Aside from prepping the veggies and cooking the quinoa, the bake mostly cooks itself in the oven, making this a pretty low effort meal. The tahini sauce is a great and super versatile sauce you can use over any vegetables and salads. I usually keep a jar of homemade tahini in my fridge to use on salads and the like as it is a healthy alternative to store-bought dressings (..and made from only a handful of simple ingredients!) If you’re not a fan of tahini, you can as an alternative use a dollop of creamy Greek yogurt instead and sprinkle some harissa spice on top of it.
The cooking instructions below go into detail on how to cook fluffy quinoa. It’s really simple and the key is leaving the quinoa to “fluff” in the pot with a lidafter its done cooking. Ensure you have the right ratio of 1:2 quinoa to water (so 2 cups water to 1 cup uncooked quinoa), and once the water is gone lid goes on and heat goes off. This is the most important step to ensure fluffy and well cooked quinoa that does not have a grainy texture. So I included it in there, just to make sure… because undercooked quinoa that hasn’t been left to fluff is not awesome.
400 gm (about 1 small) butternut squash, peeled and cut into chunks
2 carrots, peeled and cut into long thin slices
1 tin chickpeas, washed and drained
1 cup packed kale, washed, de-stemmed and roughly chopped
Small handful almonds, chopped
salt + pepper
2-3 tsp harissa spice
60 ml (1/4 cup) tahini
60 ml (1/4 cup) fresh lemon juice
80 ml (1/3 cup) water (you can add more if you want it thinner)
salt + pepper
1 tsp honey
Preheat oven to 180C (350F).
In a pot, cook the quinoa in water with a pinch of added salt.
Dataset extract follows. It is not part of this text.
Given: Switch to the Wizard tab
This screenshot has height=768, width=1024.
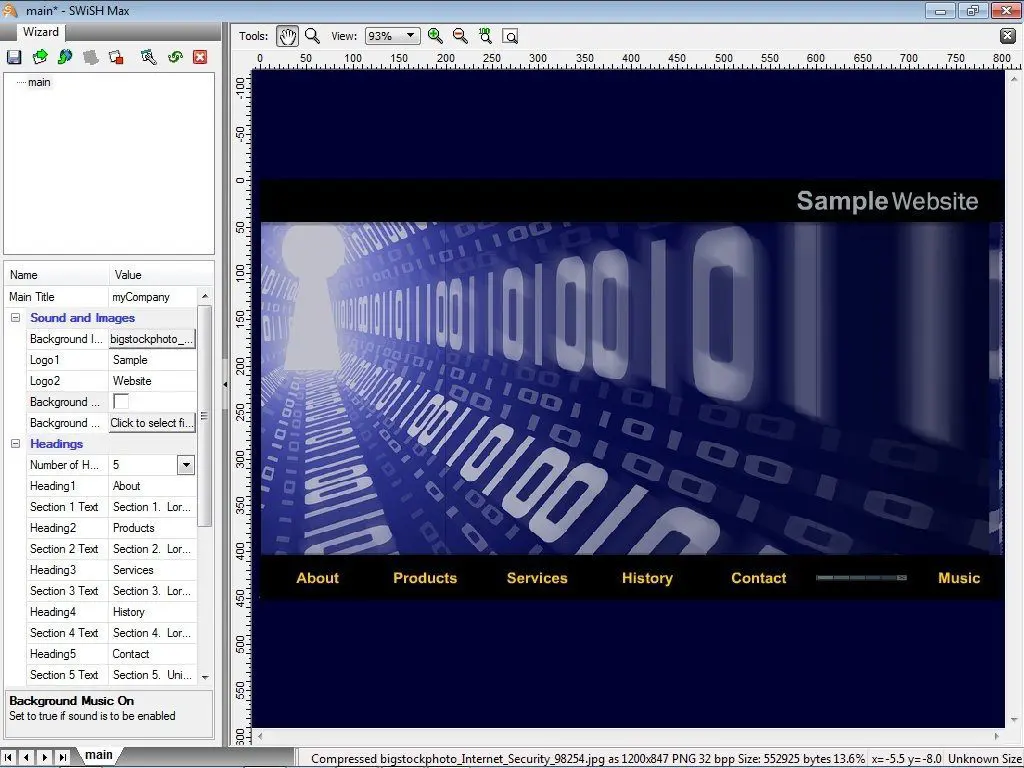Looking at the screenshot, I should pyautogui.click(x=41, y=32).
Leave to simmer without a lid for about 10 minutes until all the liquid is gone. Once the liquid is gone (but not so gone that its burning the bottom of the pot) turn the heat off and place a lid on the pot and leave it to fluff for another 10 minutes (this will help the quinoa get nice and fluffy).
While the quinoa is "fluffing", peel and cut your butternut squash + carrots.
Combine the butternut squash, carrots and chickpeas in a large bowl and drizzle with a little oil, salt, pepper and the harissa spice. Combine using your hands or a spoon to cover the vegetables in the spice as well as possible.
When the quinoa is done, spread it out evenly in an oven tray. Top with the harissa spiced vegetables and chickpeas. Then top with a little more harissa spice.
Place the tray in a preheated oven and bake for 45 minutes. After 45 minutes, sprinkle with half of the chopped kale and the chopped almonds - then bake for an additional 5-10 minutes.
Combine all the tahini spice ingredients and whisk together in a small jar. Once the bake is done in the oven, add the remaining kale and drizzle with tahini sauce before serving.